この通りには大きなバイク屋があるので、少し覗いてみる。もちろん、大半は日本製であり、CBRやYZFなどのSS系を多く展示している。どうもオーストラリアではこの系統が人気があるようで、日本と志向が似ているように思われる。このページのタイトルの通り、元々は主にバイクのツーリング記を掲載しているが、最近はこちらがイマイチであり、海外旅がメインになりつつある。これは、管理人の興味が移ってきているからであり、何か後ろめたい気持ちもある。しかし、管理人はそこまで原理主義的というか、厳密な人間ではないので、お許し願いたい。

通りのバイク屋の様子

バイク屋を過ぎると普通に店が並ぶエリアであるが、その中にオレンジ色でひときわ目立つ箇所がある。
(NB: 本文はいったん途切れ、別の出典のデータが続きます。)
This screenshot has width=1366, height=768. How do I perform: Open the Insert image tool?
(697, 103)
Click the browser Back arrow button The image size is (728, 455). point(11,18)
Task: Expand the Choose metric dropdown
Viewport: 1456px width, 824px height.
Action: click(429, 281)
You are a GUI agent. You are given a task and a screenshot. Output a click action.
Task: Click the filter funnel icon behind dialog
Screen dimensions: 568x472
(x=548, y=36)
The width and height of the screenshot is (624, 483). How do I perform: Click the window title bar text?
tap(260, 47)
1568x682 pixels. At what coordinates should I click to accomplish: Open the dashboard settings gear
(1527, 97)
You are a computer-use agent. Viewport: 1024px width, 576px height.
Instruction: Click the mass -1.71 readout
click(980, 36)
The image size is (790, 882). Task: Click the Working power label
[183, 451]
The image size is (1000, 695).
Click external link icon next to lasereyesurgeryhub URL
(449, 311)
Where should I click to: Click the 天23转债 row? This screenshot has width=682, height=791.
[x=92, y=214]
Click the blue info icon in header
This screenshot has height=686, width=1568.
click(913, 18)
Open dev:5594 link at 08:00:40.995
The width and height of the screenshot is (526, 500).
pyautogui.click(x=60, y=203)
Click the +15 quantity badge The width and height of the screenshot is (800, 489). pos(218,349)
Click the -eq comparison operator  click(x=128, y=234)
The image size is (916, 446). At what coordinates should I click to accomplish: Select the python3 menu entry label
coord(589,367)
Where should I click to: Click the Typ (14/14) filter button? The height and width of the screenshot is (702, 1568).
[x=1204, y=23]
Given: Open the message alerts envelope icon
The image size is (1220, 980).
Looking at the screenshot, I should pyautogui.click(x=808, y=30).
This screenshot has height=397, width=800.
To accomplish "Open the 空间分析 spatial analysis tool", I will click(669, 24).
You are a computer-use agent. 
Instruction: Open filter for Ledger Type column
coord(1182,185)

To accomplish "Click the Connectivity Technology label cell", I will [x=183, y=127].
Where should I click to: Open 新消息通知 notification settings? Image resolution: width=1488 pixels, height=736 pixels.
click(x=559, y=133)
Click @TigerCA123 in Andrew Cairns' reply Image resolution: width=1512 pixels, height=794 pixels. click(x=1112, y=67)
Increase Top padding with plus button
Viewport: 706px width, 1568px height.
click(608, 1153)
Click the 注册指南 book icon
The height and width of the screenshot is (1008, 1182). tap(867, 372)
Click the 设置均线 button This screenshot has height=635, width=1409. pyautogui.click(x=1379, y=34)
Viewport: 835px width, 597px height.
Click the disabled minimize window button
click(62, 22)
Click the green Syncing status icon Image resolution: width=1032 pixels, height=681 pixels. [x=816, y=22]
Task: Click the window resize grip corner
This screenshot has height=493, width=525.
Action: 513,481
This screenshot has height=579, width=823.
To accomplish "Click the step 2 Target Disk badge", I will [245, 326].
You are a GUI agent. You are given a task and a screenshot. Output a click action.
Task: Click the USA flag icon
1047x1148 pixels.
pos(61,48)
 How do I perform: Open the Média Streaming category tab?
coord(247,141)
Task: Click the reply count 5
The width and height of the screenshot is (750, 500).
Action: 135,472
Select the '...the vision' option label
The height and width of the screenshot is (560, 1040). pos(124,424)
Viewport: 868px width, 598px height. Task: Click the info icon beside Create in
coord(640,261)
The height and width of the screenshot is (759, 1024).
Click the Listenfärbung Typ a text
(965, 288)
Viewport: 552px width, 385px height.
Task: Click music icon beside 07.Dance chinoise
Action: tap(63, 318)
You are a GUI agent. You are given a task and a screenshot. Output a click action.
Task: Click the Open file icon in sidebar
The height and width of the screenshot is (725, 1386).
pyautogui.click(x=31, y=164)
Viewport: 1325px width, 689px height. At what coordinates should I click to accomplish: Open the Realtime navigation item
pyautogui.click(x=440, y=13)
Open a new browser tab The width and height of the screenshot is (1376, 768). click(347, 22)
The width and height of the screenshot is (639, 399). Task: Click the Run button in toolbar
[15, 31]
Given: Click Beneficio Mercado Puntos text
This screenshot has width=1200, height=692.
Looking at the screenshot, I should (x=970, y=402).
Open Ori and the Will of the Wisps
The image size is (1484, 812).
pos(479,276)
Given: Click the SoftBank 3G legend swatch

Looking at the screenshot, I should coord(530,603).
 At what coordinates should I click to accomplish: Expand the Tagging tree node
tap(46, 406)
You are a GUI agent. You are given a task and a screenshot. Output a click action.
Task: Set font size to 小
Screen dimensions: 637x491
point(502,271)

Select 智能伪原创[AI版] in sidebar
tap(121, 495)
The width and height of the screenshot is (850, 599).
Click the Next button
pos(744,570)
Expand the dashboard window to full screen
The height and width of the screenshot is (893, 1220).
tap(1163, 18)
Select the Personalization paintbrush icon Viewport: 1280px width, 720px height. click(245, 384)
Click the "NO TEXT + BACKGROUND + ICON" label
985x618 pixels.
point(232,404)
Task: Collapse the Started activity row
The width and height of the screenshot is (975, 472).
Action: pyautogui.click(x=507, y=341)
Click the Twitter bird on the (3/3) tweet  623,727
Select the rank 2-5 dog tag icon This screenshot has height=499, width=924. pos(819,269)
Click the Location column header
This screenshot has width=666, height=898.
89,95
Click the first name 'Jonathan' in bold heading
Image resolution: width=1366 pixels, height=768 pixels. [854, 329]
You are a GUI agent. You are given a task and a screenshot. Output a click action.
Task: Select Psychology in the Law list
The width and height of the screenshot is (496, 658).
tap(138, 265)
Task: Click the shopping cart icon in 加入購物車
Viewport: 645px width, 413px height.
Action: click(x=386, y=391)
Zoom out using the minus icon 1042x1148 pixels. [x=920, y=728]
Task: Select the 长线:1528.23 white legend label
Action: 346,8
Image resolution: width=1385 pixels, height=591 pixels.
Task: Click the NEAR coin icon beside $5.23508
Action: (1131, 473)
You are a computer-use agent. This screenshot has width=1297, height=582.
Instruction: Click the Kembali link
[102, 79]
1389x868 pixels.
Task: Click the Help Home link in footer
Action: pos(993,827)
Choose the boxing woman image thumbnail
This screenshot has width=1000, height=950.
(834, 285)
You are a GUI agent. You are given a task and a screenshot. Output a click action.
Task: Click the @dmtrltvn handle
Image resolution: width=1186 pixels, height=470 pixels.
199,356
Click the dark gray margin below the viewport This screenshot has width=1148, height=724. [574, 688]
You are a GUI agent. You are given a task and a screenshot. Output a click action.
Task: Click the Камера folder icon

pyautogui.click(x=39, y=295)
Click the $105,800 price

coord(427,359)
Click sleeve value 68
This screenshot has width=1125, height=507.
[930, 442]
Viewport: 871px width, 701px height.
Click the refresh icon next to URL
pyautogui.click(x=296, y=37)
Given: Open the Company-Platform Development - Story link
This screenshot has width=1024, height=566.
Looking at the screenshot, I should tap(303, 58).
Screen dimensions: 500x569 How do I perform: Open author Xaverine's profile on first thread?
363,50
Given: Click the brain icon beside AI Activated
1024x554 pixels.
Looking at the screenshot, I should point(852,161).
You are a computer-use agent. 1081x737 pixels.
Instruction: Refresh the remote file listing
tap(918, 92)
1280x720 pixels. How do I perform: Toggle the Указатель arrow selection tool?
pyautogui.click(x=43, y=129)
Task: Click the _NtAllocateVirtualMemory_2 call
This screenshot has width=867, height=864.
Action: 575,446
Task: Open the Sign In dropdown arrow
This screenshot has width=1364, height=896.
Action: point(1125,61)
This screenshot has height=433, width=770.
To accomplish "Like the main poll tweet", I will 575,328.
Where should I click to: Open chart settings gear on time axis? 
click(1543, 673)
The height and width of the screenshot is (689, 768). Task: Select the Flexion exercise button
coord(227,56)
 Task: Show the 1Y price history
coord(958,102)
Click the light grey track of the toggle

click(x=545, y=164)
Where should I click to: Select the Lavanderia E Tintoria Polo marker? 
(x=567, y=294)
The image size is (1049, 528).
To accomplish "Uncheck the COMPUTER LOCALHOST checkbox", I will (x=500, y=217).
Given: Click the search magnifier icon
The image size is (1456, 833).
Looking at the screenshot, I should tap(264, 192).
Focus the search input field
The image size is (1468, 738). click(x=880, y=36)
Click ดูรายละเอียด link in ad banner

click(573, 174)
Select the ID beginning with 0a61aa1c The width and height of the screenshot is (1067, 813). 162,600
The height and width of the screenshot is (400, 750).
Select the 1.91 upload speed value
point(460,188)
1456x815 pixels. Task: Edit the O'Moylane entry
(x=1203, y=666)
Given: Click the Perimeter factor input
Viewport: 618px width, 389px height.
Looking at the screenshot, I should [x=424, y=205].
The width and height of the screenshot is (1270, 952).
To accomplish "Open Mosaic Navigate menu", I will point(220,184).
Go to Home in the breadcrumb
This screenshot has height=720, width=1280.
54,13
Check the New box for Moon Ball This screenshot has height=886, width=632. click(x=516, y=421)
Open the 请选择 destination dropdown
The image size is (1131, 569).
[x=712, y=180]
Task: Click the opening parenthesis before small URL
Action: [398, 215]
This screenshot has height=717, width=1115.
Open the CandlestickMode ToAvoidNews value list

ここには網に入ったオレンジがたくさんぶら下げてあり、それを搾ったジュースを売る店のようだ。そう言えば、今日はまだ朝飯を食べていなかった。店頭に出ている黒板には「コーヒーとマフィンが6ドル」と書かれているので、ここで朝飯としよう。

ひときわ目を引く店

店内に入るとオレンジだけでなく、様々な果物を使ったスムージーがメニューにあることに気がついた。それも悪くないが、朝から甘いものもどうかと思うので、最初に決めたコーヒーとマフィンのセットを注文する。

お金を払いしばらく待つと、食事はすぐに提供される。そして、それを持って通りに面した席へ着いて、行き交う人や車を見ながらいただくことにする。今日は土曜日であり、クリスマスが1ヵ月先に迫っている。そのせいか、人々は浮かれ気分で楽しそうにしている。また、中国人を中心としたアジア人も多く見られ、当方がここにいるのもあまり違和感が無い。

通りに面した席から

3.知らない街を

食事を済ませて食器を返した後、通りを歩いて南下する。メルボルンは碁盤の目状に道路が通っているので、地図を見ながら通りの名前を確認していれば、自分の位置を見失うことはない。そして、角に「H&M」の建物がある「Bourk Street」との交差点に来ると、何やら騒がしい。それもそのはずで、イベントを行うために車両通行止めになっているのだ。ここは路面電車も通る交通量が多い、重要な通りなのだが、お祭りのために簡単に通行止めにしてしまうようだ。

お祭り騒ぎの「Bourk Street」

ああ、そういえば、電車の車両に通行止めのお知らせが掲示されていたな。そういうことだったのか。日本だったら経済活動優先で、こんなことはまずできないだろうが、ここはオーストラリアであり、それよりもクリスマスを楽しみ、人間らしい生活をしようというわけなのか。日本人って、いつまでたっても金がすべてなのかな。金は大事だが、たまにはそれを忘れてもよさそうなものだ。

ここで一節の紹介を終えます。